Rechnungslegung bei Markenverletzungen

In einem Hotel in einem Skigebiet, das für seine Bar mit leicht bekleideten Tänzerinnen bekannt ist, wurde die Verletzung einer Marke festgestellt. In einem ersten Teilurteil des Erstgerichts wurde es der Beklagten verboten, im geschäftlichen Verkehr die in Rede stehende Marke kennzeichenmäßig zu verwenden. Mit einem weiteren Teilurteil wurde die Beklagte schuldig erkannt, der Klägerin über die im Zusammenhang mit dem Betrieb ihrer Bar oder mit der Ankündigung und der Durchführung von gleichen Dienstleistungen erzielten Umsätze Rechnung zu legen. Die Rechnungslegung bildet die Grundlage für die Schadenersatzberechnung. Im vorliegenden Fall stellte sich die Frage, welche Umsätze einbezogen werden sollten. In der Revision an den Österreichischen Obersten Gerichtshof wurden die Urteile der unteren Instanzen bestätigt.

Ein Verteidigungsargument der Beklagten war, dass die angeordnete Rechnungslegung zu weit ginge, da sie das ganze Jahr umfasse, die Bar aber nur während der Skisaison (fünf Monate pro Jahr) geöffnet und für den Rest des Jahres geschlossen sei. Dieses Argument ist aber nicht anwendbar. Es betrifft die Richtigkeit bzw. materielle Vollständigkeit der Rechnungslegung, nicht die Frage der grundsätzlichen Rechnungslegungspflicht.

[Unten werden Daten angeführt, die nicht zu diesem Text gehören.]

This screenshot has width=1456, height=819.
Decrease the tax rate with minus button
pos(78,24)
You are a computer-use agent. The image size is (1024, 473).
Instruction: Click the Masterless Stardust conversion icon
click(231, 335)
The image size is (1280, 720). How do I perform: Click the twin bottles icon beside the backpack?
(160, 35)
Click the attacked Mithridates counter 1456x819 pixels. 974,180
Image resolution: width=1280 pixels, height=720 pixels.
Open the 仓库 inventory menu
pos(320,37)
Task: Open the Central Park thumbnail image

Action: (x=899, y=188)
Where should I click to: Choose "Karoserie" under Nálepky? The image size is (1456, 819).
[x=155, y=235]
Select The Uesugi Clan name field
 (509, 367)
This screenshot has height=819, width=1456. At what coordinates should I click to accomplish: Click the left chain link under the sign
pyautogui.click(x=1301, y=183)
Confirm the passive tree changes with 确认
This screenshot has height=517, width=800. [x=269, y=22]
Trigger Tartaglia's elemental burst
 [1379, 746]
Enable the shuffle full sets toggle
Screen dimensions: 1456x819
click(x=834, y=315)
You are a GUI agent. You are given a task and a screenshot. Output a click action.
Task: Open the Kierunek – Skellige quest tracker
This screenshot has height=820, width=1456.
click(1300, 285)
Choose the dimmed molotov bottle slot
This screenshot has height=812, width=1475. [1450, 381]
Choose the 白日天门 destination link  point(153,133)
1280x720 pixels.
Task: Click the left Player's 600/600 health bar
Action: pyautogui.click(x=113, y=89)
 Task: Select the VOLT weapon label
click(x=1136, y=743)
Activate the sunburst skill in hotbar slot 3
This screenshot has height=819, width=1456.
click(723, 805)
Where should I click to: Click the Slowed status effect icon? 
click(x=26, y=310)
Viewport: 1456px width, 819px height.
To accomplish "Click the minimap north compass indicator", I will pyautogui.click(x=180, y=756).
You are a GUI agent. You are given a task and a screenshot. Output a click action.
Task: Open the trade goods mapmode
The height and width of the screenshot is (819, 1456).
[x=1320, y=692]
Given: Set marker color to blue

Das Hauptargument der Beklagten war, dass der Umsatz des Hotels selbst nicht in die Umsatzberechnung einzubeziehen sei, weil die Gäste freien Eintritt in die Bar haben und dies nur eine von insgesamt 17 Annehmlichkeiten sei, welche Inklusivleistungen für Hotelgäste seien. Freier Eintritt in die Bar sei für die Auswahl des Hotels daher nicht maßgebend. Dieses Argument überzeugte den Obersten Gerichtshof allerdings auch nicht. Es sei offensichtlich, dass die fremde Marke zur Bewerbung des Hotels ausgenützt wurde. Da einem Unternehmen nicht unterstellt werden könne, eine unwirksame und nutzlose Werbung zu betreiben, wurde diese Verteidigunglinie der Beklagten abgelehnt.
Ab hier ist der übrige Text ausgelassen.